Segment Start: Dataset

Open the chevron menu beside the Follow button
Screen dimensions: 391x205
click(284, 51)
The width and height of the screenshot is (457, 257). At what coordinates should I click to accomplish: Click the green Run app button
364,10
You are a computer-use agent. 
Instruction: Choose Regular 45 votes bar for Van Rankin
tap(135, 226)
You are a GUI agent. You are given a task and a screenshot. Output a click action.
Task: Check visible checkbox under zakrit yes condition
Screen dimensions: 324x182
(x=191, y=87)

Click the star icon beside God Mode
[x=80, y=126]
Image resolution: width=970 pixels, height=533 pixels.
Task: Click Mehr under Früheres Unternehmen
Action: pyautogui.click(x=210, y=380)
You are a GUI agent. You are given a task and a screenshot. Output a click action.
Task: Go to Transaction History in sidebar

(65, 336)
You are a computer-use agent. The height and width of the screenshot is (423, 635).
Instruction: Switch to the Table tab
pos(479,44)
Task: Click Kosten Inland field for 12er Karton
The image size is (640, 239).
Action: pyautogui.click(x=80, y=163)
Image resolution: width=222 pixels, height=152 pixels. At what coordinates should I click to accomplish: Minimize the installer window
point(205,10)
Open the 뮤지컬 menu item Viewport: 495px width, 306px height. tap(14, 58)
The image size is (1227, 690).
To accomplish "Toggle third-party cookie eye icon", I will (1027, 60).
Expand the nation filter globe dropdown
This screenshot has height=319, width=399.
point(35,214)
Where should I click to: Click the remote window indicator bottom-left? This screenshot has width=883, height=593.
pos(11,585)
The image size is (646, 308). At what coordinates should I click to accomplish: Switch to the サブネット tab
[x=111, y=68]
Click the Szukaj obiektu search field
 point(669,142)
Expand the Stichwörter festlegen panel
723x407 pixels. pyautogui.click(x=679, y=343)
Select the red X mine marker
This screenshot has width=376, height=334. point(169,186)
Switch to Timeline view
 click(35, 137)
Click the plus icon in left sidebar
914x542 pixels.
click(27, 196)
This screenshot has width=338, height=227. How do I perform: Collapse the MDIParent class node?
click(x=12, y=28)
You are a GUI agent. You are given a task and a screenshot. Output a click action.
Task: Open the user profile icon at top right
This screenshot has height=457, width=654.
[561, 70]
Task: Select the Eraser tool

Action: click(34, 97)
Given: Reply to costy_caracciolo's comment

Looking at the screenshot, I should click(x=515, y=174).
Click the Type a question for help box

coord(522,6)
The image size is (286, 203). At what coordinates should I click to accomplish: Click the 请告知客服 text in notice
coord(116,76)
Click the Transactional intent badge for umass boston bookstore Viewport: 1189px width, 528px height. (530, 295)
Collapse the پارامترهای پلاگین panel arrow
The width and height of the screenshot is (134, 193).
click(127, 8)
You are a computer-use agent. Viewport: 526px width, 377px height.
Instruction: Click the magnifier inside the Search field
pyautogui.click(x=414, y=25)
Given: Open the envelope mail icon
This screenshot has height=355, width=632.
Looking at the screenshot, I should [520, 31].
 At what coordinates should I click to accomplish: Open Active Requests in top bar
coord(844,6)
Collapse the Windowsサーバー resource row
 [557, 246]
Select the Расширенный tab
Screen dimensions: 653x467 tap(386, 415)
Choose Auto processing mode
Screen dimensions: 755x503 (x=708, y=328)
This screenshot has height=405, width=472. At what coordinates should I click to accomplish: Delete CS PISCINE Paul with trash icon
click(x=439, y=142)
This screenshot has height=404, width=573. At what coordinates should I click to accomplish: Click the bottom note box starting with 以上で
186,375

Segment End: Dataset

## Assigned task
Line by line, the data should be returned exactly as written.

## Exercise output
Open the chevron menu beside the Follow button
Screen dimensions: 391x205
click(284, 51)
The width and height of the screenshot is (457, 257). At what coordinates should I click to accomplish: Click the green Run app button
364,10
You are a computer-use agent. 
Instruction: Choose Regular 45 votes bar for Van Rankin
tap(135, 226)
You are a GUI agent. You are given a task and a screenshot. Output a click action.
Task: Check visible checkbox under zakrit yes condition
Screen dimensions: 324x182
(x=191, y=87)

Click the star icon beside God Mode
[x=80, y=126]
Image resolution: width=970 pixels, height=533 pixels.
Task: Click Mehr under Früheres Unternehmen
Action: pyautogui.click(x=210, y=380)
You are a GUI agent. You are given a task and a screenshot. Output a click action.
Task: Go to Transaction History in sidebar

(65, 336)
You are a computer-use agent. The height and width of the screenshot is (423, 635).
Instruction: Switch to the Table tab
pos(479,44)
Task: Click Kosten Inland field for 12er Karton
The image size is (640, 239).
Action: pyautogui.click(x=80, y=163)
Image resolution: width=222 pixels, height=152 pixels. At what coordinates should I click to accomplish: Minimize the installer window
point(205,10)
Open the 뮤지컬 menu item Viewport: 495px width, 306px height. tap(14, 58)
The image size is (1227, 690).
To accomplish "Toggle third-party cookie eye icon", I will (1027, 60).
Expand the nation filter globe dropdown
This screenshot has height=319, width=399.
point(35,214)
Where should I click to: Click the remote window indicator bottom-left? This screenshot has width=883, height=593.
pos(11,585)
The image size is (646, 308). At what coordinates should I click to accomplish: Switch to the サブネット tab
[x=111, y=68]
Click the Szukaj obiektu search field
 point(669,142)
Expand the Stichwörter festlegen panel
723x407 pixels. pyautogui.click(x=679, y=343)
Select the red X mine marker
This screenshot has width=376, height=334. point(169,186)
Switch to Timeline view
 click(35, 137)
Click the plus icon in left sidebar
914x542 pixels.
click(27, 196)
This screenshot has width=338, height=227. How do I perform: Collapse the MDIParent class node?
click(x=12, y=28)
You are a GUI agent. You are given a task and a screenshot. Output a click action.
Task: Open the user profile icon at top right
This screenshot has height=457, width=654.
[561, 70]
Task: Select the Eraser tool

Action: click(34, 97)
Given: Reply to costy_caracciolo's comment

Looking at the screenshot, I should click(x=515, y=174).
Click the Type a question for help box

coord(522,6)
The image size is (286, 203). At what coordinates should I click to accomplish: Click the 请告知客服 text in notice
coord(116,76)
Click the Transactional intent badge for umass boston bookstore Viewport: 1189px width, 528px height. (530, 295)
Collapse the پارامترهای پلاگین panel arrow
The width and height of the screenshot is (134, 193).
click(127, 8)
You are a computer-use agent. Viewport: 526px width, 377px height.
Instruction: Click the magnifier inside the Search field
pyautogui.click(x=414, y=25)
Given: Open the envelope mail icon
This screenshot has height=355, width=632.
Looking at the screenshot, I should [520, 31].
 At what coordinates should I click to accomplish: Open Active Requests in top bar
coord(844,6)
Collapse the Windowsサーバー resource row
 [557, 246]
Select the Расширенный tab
Screen dimensions: 653x467 tap(386, 415)
Choose Auto processing mode
Screen dimensions: 755x503 (x=708, y=328)
This screenshot has height=405, width=472. At what coordinates should I click to accomplish: Delete CS PISCINE Paul with trash icon
click(x=439, y=142)
This screenshot has height=404, width=573. At what coordinates should I click to accomplish: Click the bottom note box starting with 以上で
186,375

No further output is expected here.